Companies that sell honey in the bear-shaped squeeze container are finding themselves in a stickier situation than usual these days: how to comply with FDA's new guidelines for mandatory nutrition labeling.

It's not that they can't come up with the necessary nutrition information or that they don't have the means to produce a readable label. The problem is that the little bear's body doesn't have ample space for a nutrition label.

It's a problem that hasn't caught FDA unawares. The 898-page Federal Register document that spells out how FDA requires foods to be labeled according to the Nutrition Labeling and Education Act of 1990 contains a provision for just such problems. It's found in Paragraph 101.9(g)(9) of the regulations.

There, the document specifically addresses foods for which a complete nutrition label on the package may not be "technologically feasible or some other circumstance makes it impracticable." For these foods, FDA will consider alternative means of compliance.

That is one of several provisions that, until recently, have received little attention. Now, as manufacturers begin to relabel their products to meet the May 1994 deadline, those provisions are getting a closer look.

The regulations, published in January 1993, are known more for:

  • establishing mandatory nutrition labeling
  • redesigning the format for presenting nutrition information
  • defining nutrient claims, such as "low fat" and "high fiber"
  • approving the use of seven nutrient-health and nutrient/food- health claims
  • establishing more uniform serving sizes.

They are less noted for addressing the specifics of how to label uniquely packaged foods or foods with few nutrients, or for explaining the technicalities of determining a food's nutrient content. But these provisions are there, and, like their more prominent counterparts, they, too, will affect what consumers see on food labels of the future.
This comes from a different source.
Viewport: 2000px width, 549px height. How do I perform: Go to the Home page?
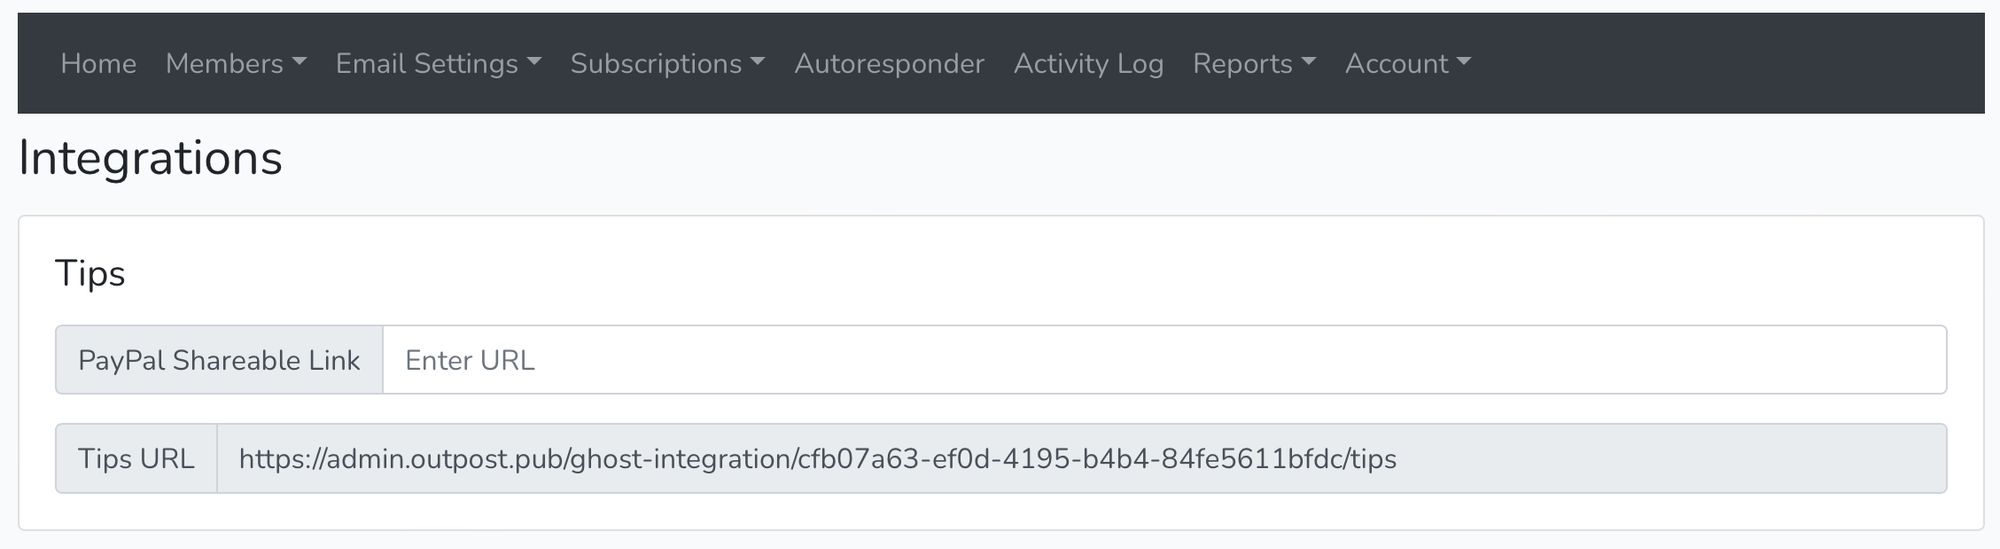98,63
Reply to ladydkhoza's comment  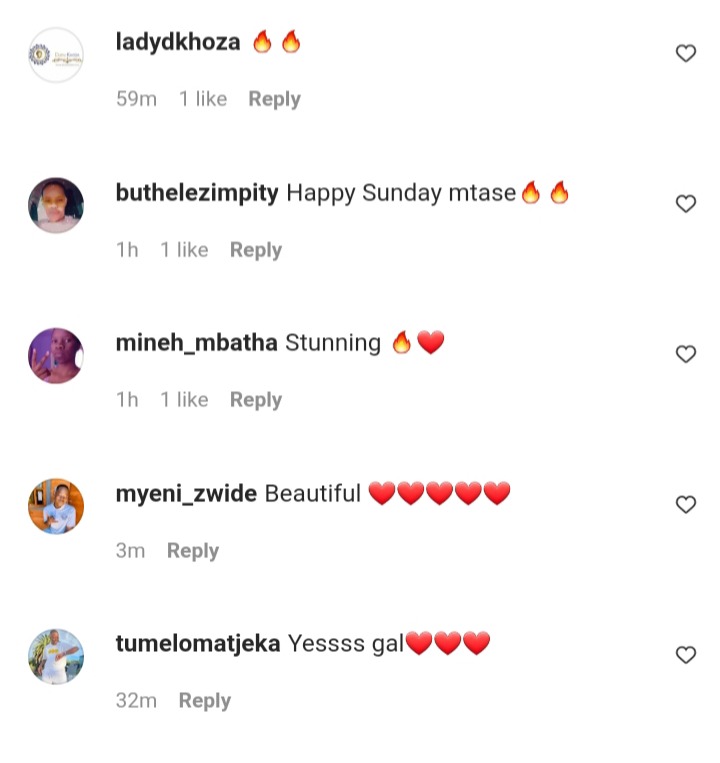click(274, 99)
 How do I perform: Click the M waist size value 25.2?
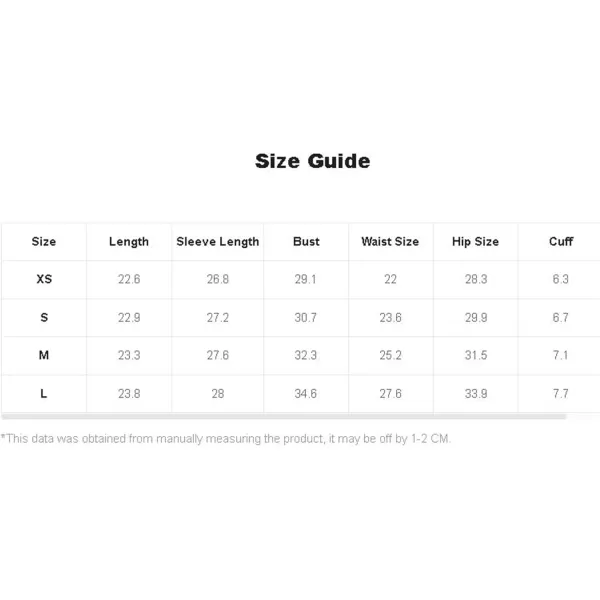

Looking in All the Right Places

Some of the specifics deal with placement of the nutrition label, now called "Nutrition Facts."

For most foods, nutrition information will continue to appear to the immediate right of the principal display panel, which is usually the front of the package. But, for the first time, some exceptions are allowed. Among them:

Packages with less than 40 square inches available for nutrition labeling — for example, the standard-size gelatin dessert box — may carry nutrition information on any panel. This is one of four options that manufacturers have to help them fit the nutrition information onto smaller packages.

Nutrition information for variety-pack food items, such as ready- to-eat cereals or snacks, may appear on the individual product where a consumer can readily see it at the point of purchase — or be listed for each food on the outside wrapper.

Cartons of eggs in shells may carry nutrition information on a package insert. This exception targets egg cartons in which the top and bottom conform to the shape of the eggs and thus leave insufficient surface area for nutrition information.

Assorted gift packages, such as a holiday gift box of cheeses, crackers and jellies, may provide nutrition information on a package insert. In allowing this option, FDA determined it is more important that the recipient of the gift see the information than the gift giver because the recipient will benefit more from the information. This provision also allows the gift box maker to use the same information for multiple gift boxes that may vary only slightly in size. (The regulations allow nutrition information for similar assorted foods to be listed for each item or as a composite of the entire contents.)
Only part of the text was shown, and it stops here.